In order to solve this problem, Deci developed AutoNAC, the first commercially viable NAS enabling developers to automatically design and build deep learning models that outperform other known state-of-the-art architectures.
Setting parameters of their choice to tackle a specific task (e.g., classification, detection, segmentation), developers can apply AutoNAC to their dataset to obtain optimized models ready for production at scale on their target inference hardware.
Unlike other NAS technologies, AutoNAC is hardware-aware, meaning that it can squeeze maximum performance out of any hardware and deploy models in any environment (cloud, edge, mobile).
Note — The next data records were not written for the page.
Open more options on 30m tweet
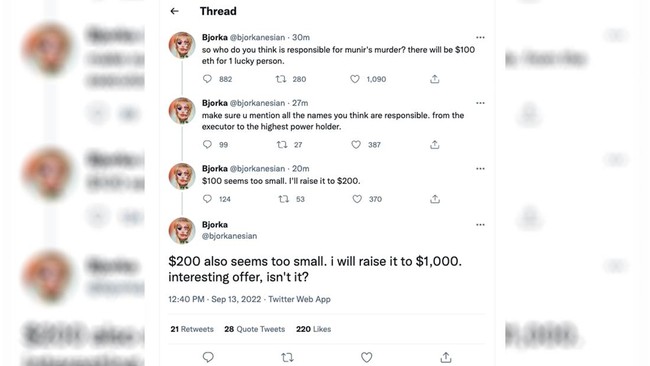 point(480,37)
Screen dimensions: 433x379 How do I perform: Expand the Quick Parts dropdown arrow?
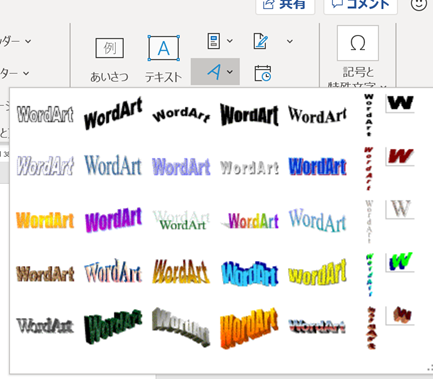[x=230, y=41]
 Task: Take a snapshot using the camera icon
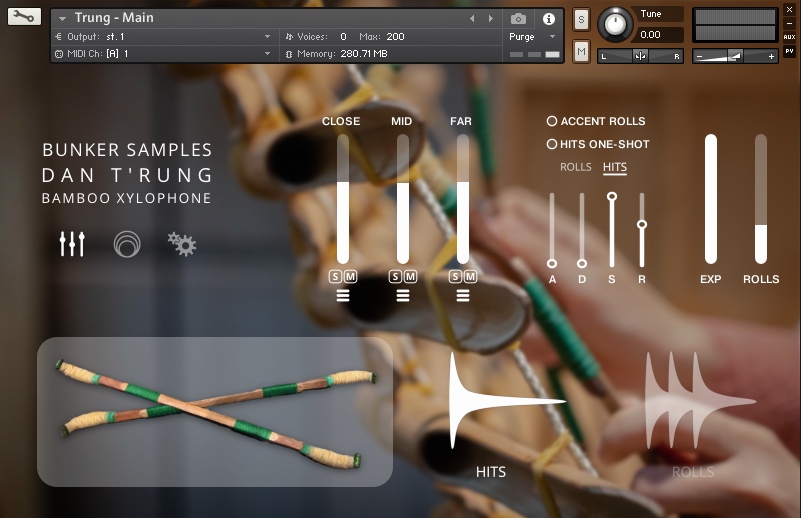518,18
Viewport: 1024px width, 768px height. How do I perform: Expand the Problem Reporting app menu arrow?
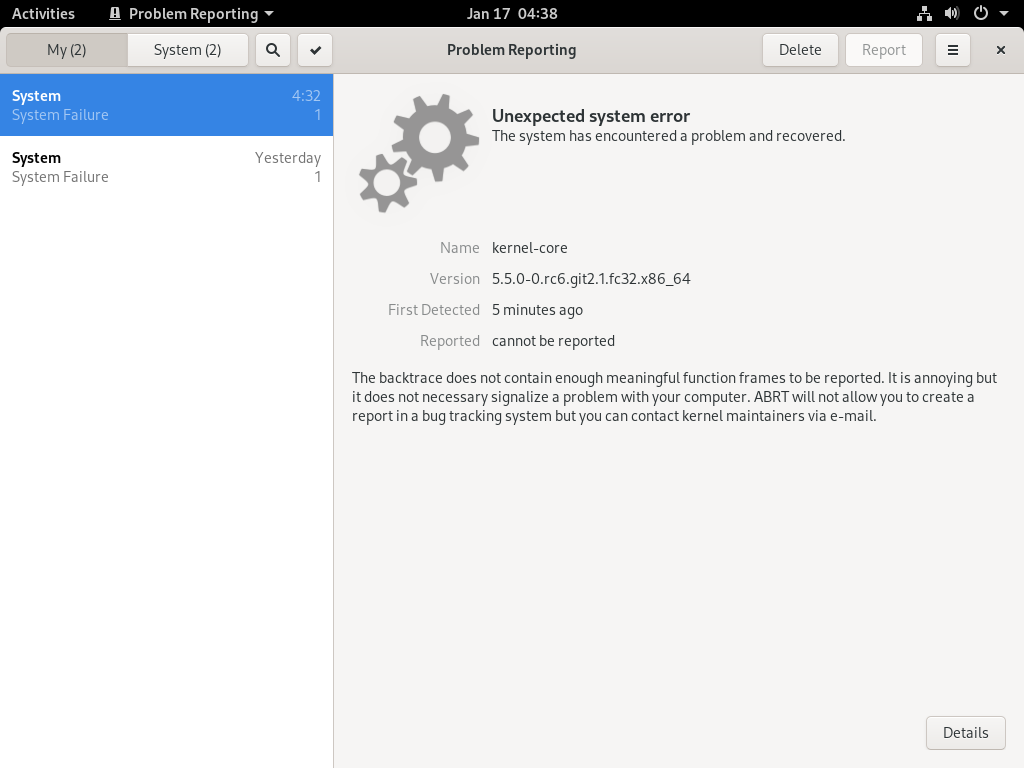tap(269, 14)
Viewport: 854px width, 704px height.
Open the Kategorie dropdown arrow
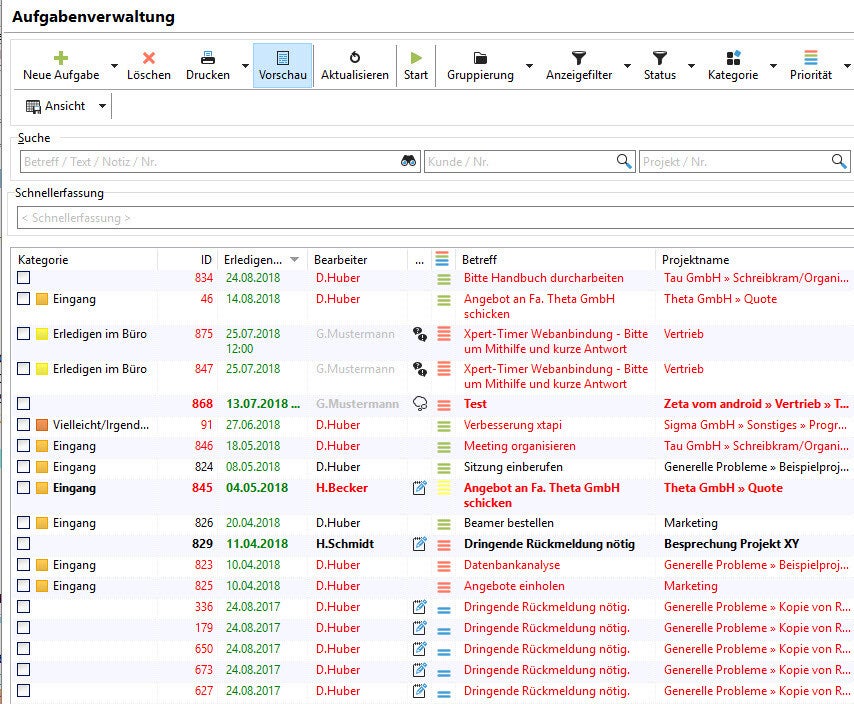772,67
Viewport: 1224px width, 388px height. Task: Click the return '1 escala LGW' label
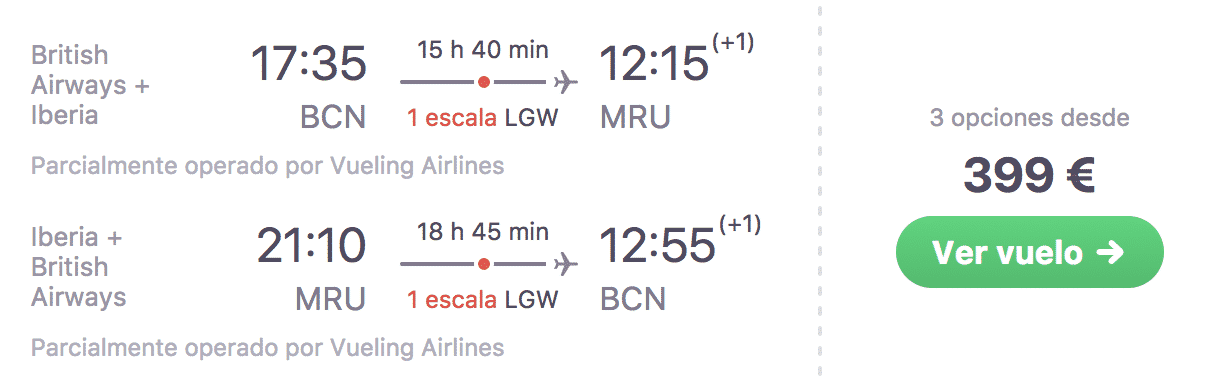point(482,300)
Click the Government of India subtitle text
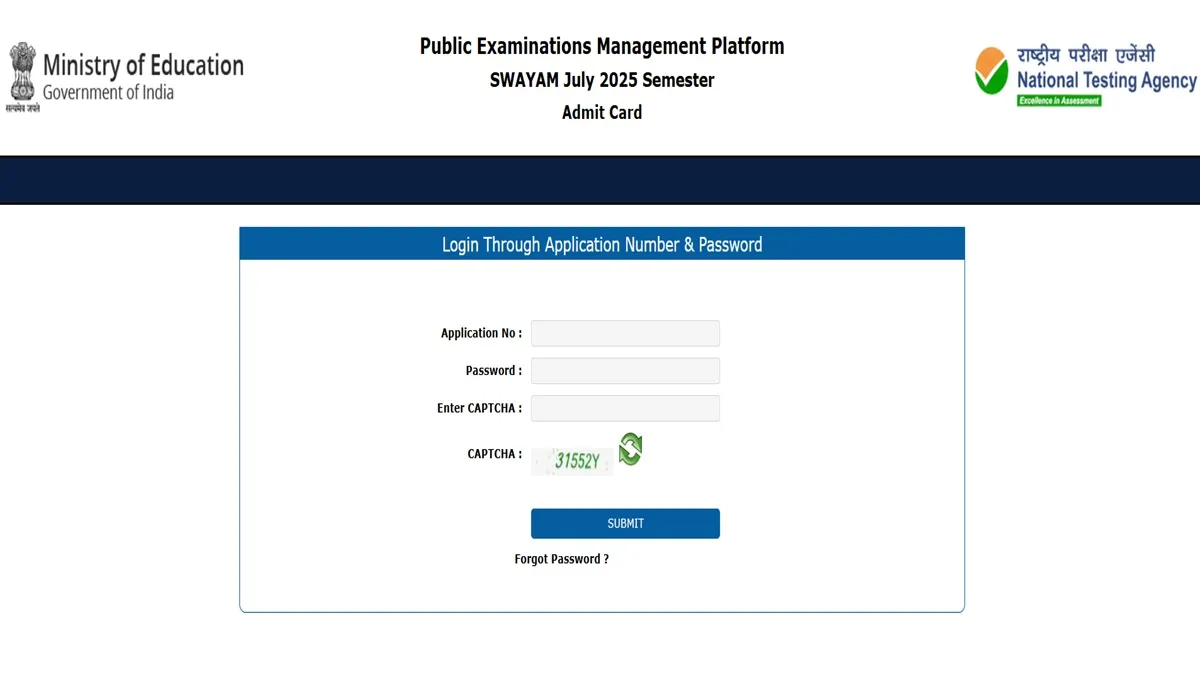 (x=108, y=93)
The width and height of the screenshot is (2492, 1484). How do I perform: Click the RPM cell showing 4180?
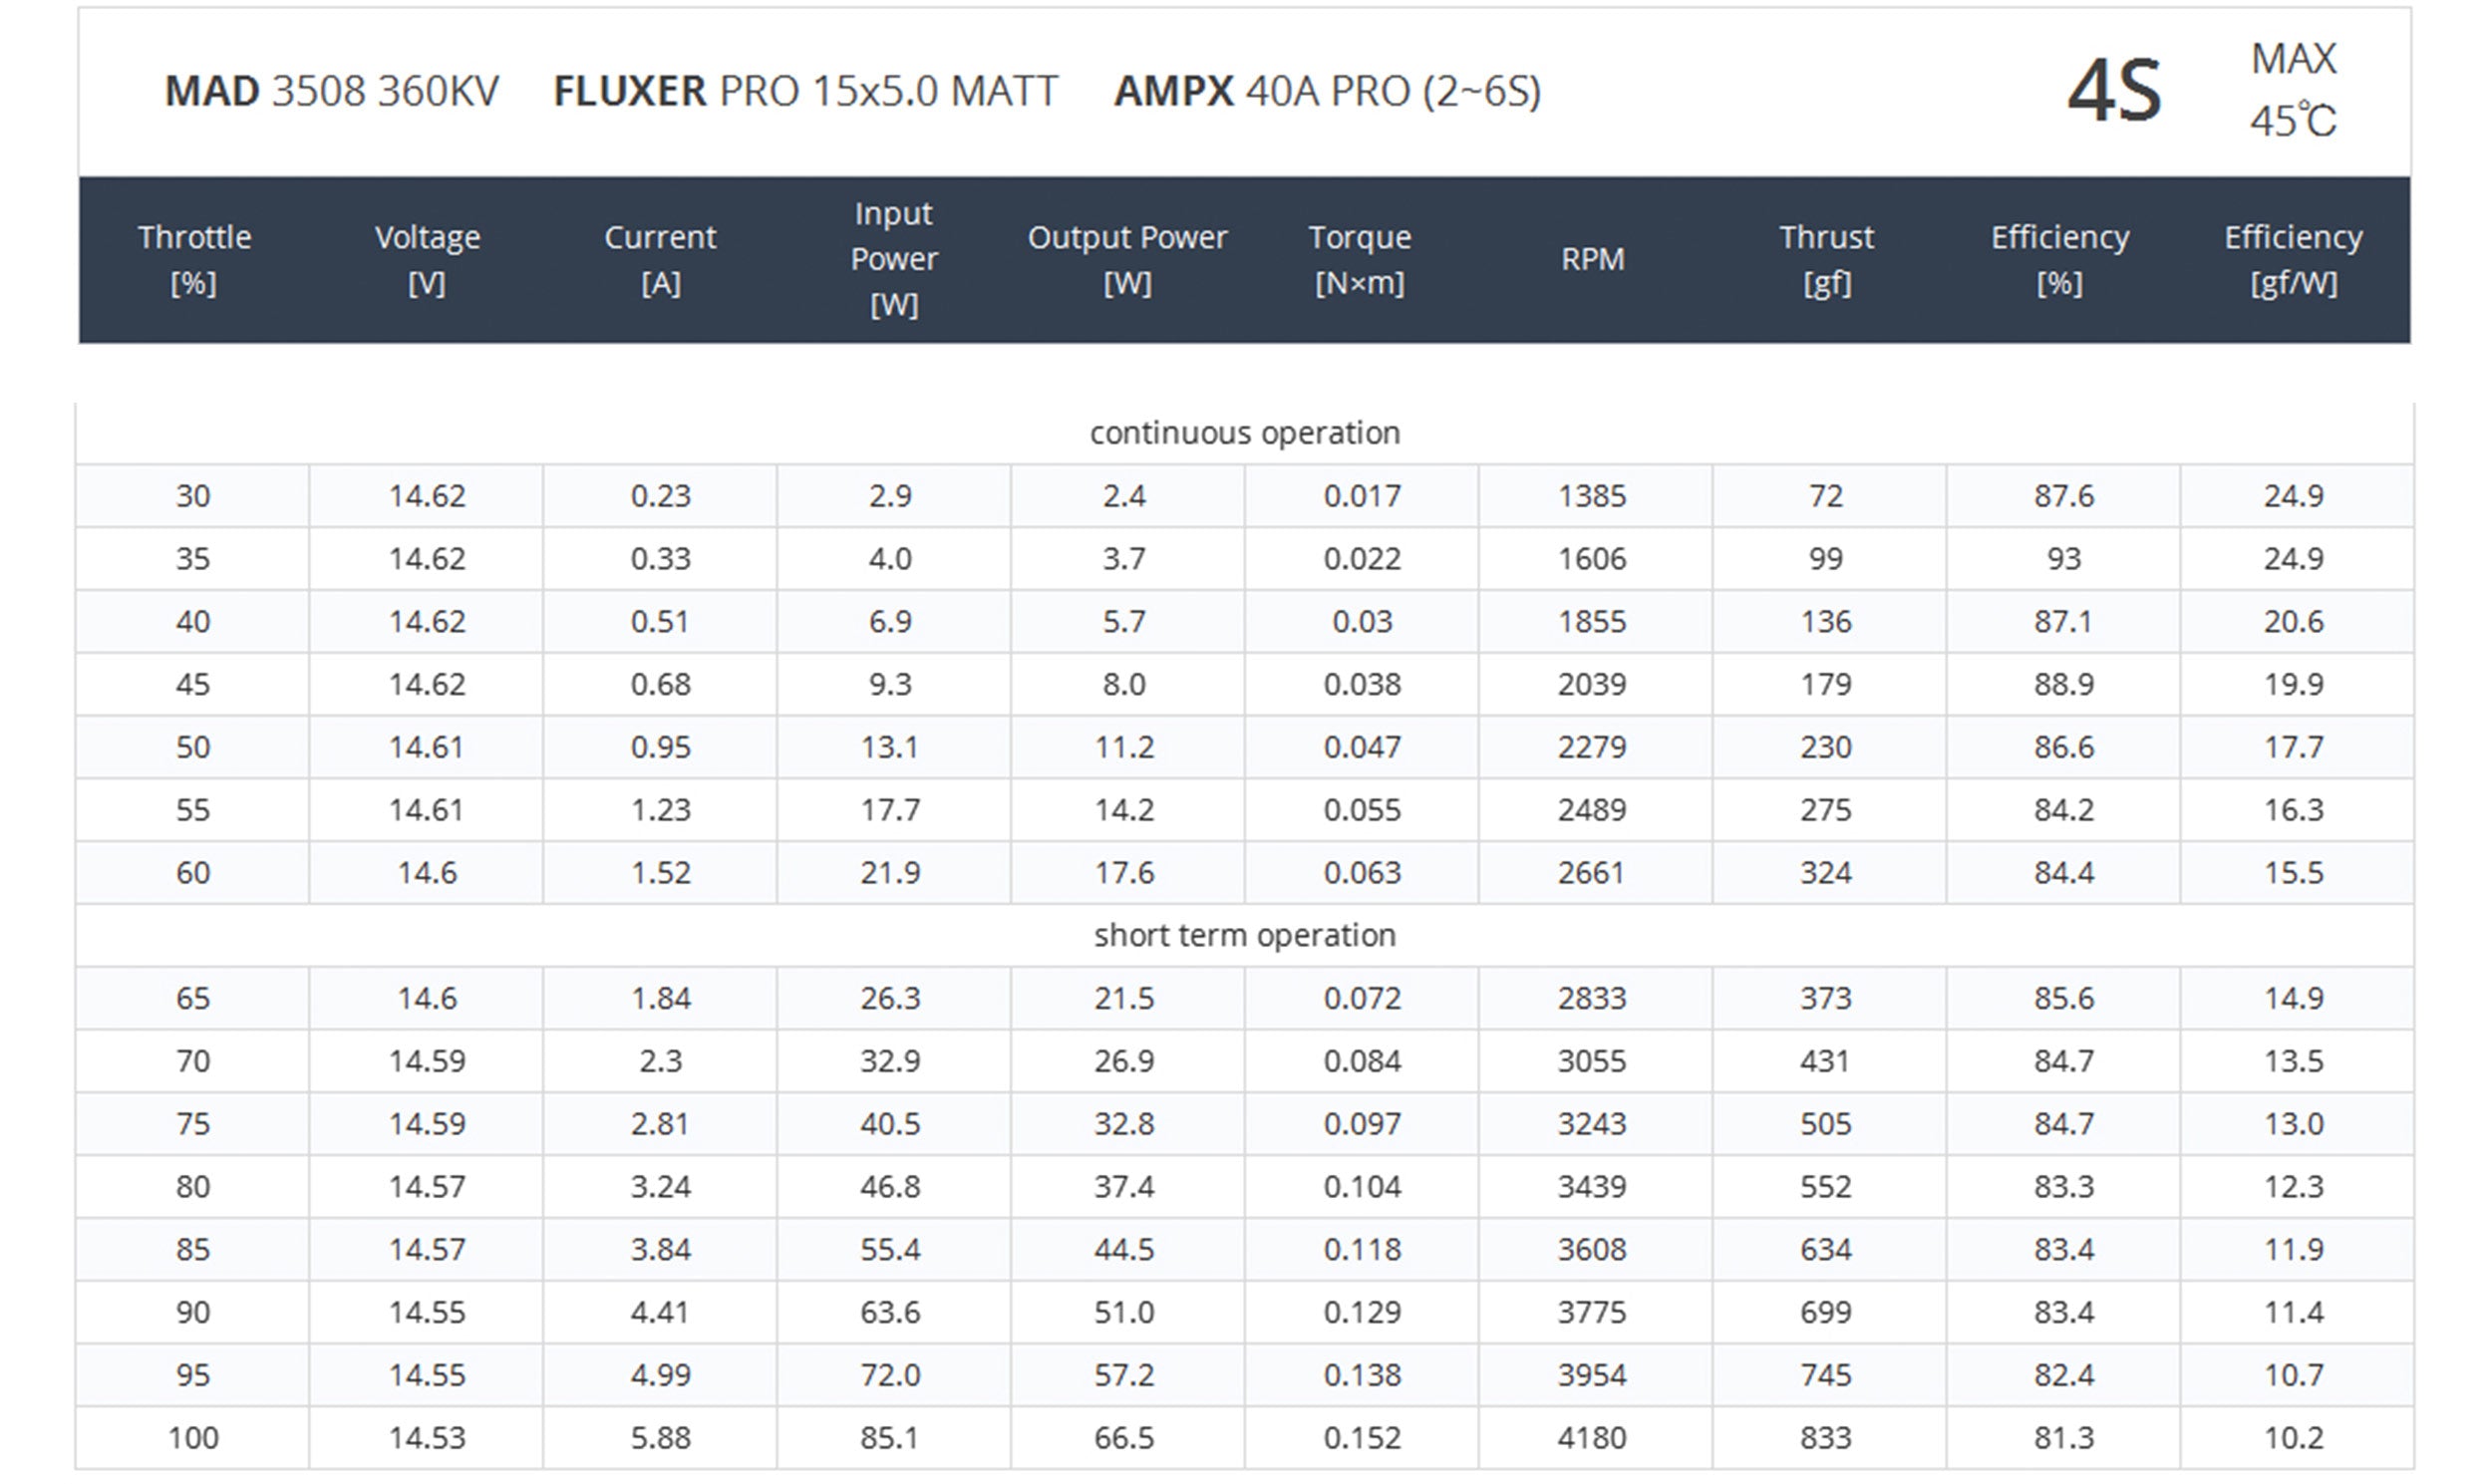[x=1593, y=1438]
“Deep learning is powering the next generation of computing- without higher performing and more efficient models that seamlessly run on any hardware, consumer technologies we take for granted everyday will reach a barrier,” said Yonatan Geifman, co-founder and CEO of Deci. “Deci’s ‘AI that builds AI’ approach is crucial in unlocking the models needed to unleash a new era of innovation, empowering developers with the tools required to transform ideas into revolutionary products.”
Deci applied AutoNAC on several tasks to optimise models over several inference processors including Nvidia’s T4 GPU and Nvidia’s Jetson Xavier NX edge GPU.
For image classification using the standard ImageNet benchmark dataset, AutoNAC discovered DeciNets. Critically, Deci outperformed other platforms using much less computation when generating its DeciNet, demonstrating the potential for developers to obtain powerful, fully optimised neural models ready for production at scale without requiring heavy resources in the process. DeciNets significantly minimises the tradeoff between accuracy and inference performance, effectively outperforming any known open-source neural net currently on the market, including EfficientNets and MobileNets.
Deci’s AutoNAC technology is already serving multiple customers across industries in production environments.